We continued on our journey until about 15 minutes outside of Wellington when our bus’s air-brake system developed a problem and it would no longer allow the driver to engage the bus. We sat for about 30 minutes this time and waited for another bus to come retrieve us and bring us to our hostel in the city.
Becs and I didn’t waste anytime. New Moon had opened two nights prior and we were going to see it one way or another. We got to the cinema at 4:57 and we booked the 5 p.m. show in the second row. Ah well. At least we saw it and it was marvelous.
Everyone went to sleep early that night. The shuttle to take us to the ferry docks would be picking us up at 7 a.m. That’s the thing with Stray, there are a lot of early mornings and there are a lot of add-ons that are unexpected. The ferry to the South Island was $50. But it was interesting that they checked our luggage in, just like on an airliner, except that when we got off the ferry and into the terminal just outside Picton on the south island, our luggage was already waiting. Getting to the terminal was a little difficult for me. This was the end of my Stray journey. I had to say good-bye to my new Irish friend Andy whom I’d been travelling with since day one on the bus. Henri, Becs, Rene and others who had left the bus earlier, like Gillian, Sophie, Chris, David, Ashley and Keith. It was sad, but I will always remember my Stray Bus experience.
Mat picked me up from the terminal with a six-pack of beer in the front seat. He took me to his sister’s place in Blenheim and showed me a nice little apartment in her garage where I would be staying. Of course, a few hours later he would ring me and tell me that his mother thought it was unacceptable to isolate me and that I must stay at her house. No problem.

[Required tasks]
• a. Translate this sentence from the trip account into Spanish: "The ferry to the South Island was $50."
• b. From the trip account, copy the stretch from "We continued on" through "it was marvelous." word for word.

[Recorded information]

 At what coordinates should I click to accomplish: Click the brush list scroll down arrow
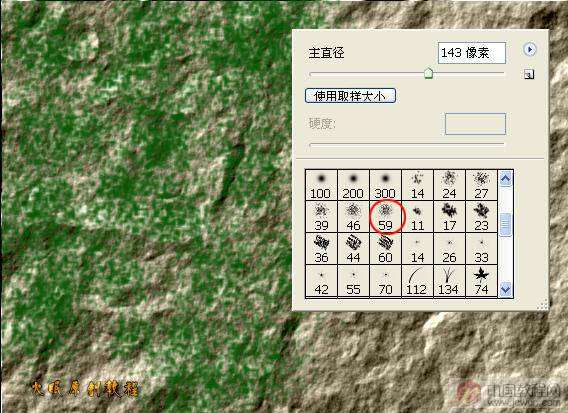tap(505, 289)
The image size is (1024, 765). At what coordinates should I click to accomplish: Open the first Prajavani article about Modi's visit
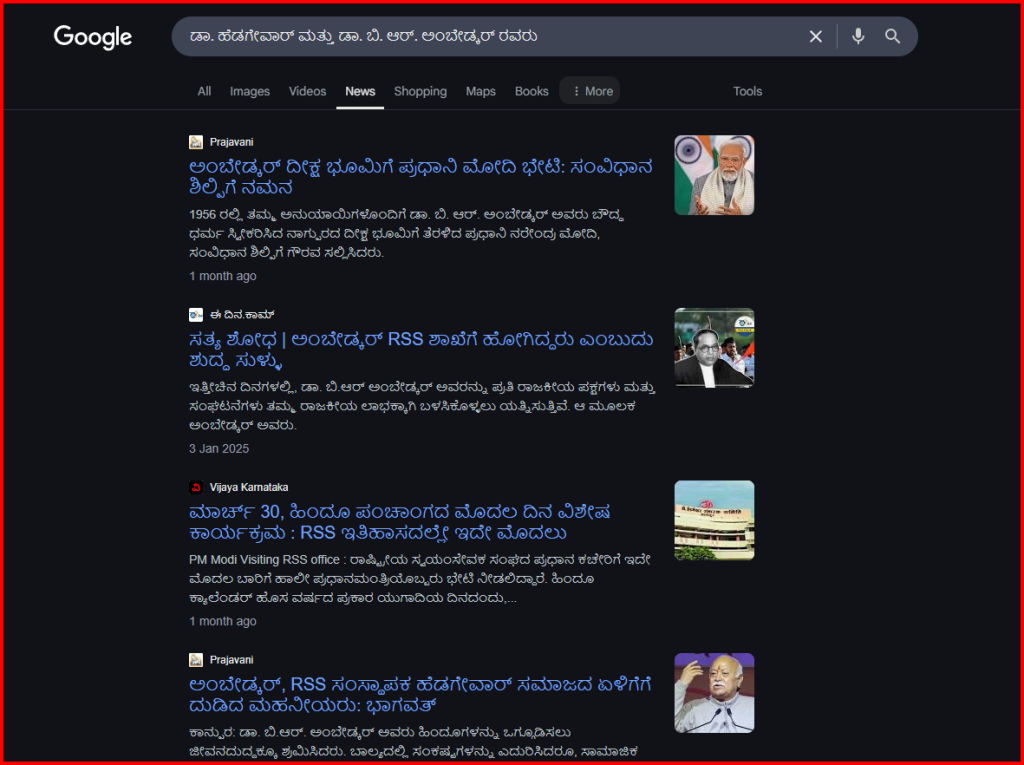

[Solutions below]
• a. El ferry a la Isla Sur costó $50.

• b.
We continued on our journey until about 15 minutes outside of Wellington when our bus’s air-brake system developed a problem and it would no longer allow the driver to engage the bus. We sat for about 30 minutes this time and waited for another bus to come retrieve us and bring us to our hostel in the city.
Becs and I didn’t waste anytime. New Moon had opened two nights prior and we were going to see it one way or another. We got to the cinema at 4:57 and we booked the 5 p.m. show in the second row. Ah well. At least we saw it and it was marvelous.